→ **JOB**
Could you convert the lines between the one containing "At what (x,y)" and the one containing "Locate an element", inclusive, into a numbered list that leaves out blank lines and includes nothing else?

→ **SUPPLIED INFORMATION**
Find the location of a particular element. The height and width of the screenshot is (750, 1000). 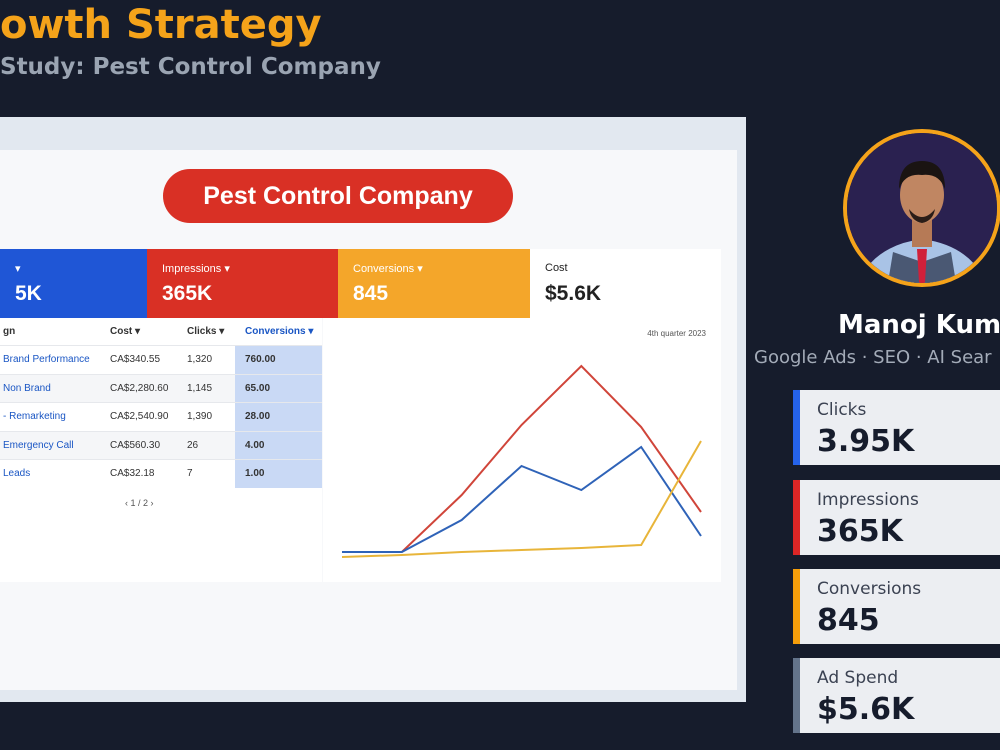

...

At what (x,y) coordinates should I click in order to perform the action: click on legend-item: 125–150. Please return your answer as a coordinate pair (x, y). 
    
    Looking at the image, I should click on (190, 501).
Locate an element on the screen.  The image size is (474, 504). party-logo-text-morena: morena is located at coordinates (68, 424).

...

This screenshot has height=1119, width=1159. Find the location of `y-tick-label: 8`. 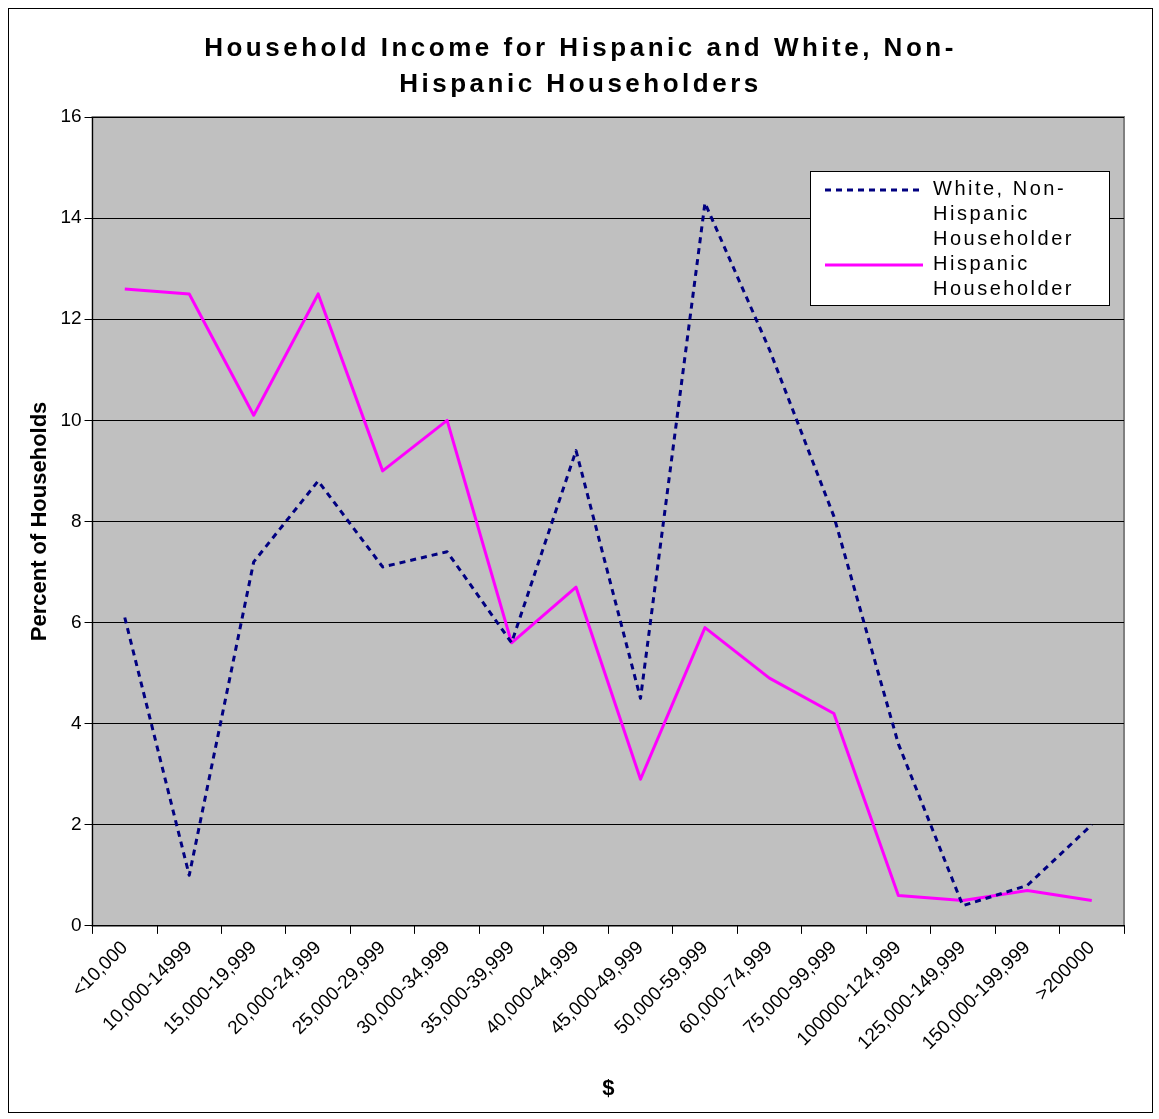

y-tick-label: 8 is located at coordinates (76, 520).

→ **RESULT FOR THIS TASK**
1. At what (x,y) coordinates should I click in order to perform the action: click on legend-item: 125–150. Please return your answer as a coordinate pair (x, y). 
2.     Looking at the image, I should click on (190, 501).
3. Locate an element on the screen.  The image size is (474, 504). party-logo-text-morena: morena is located at coordinates (68, 424).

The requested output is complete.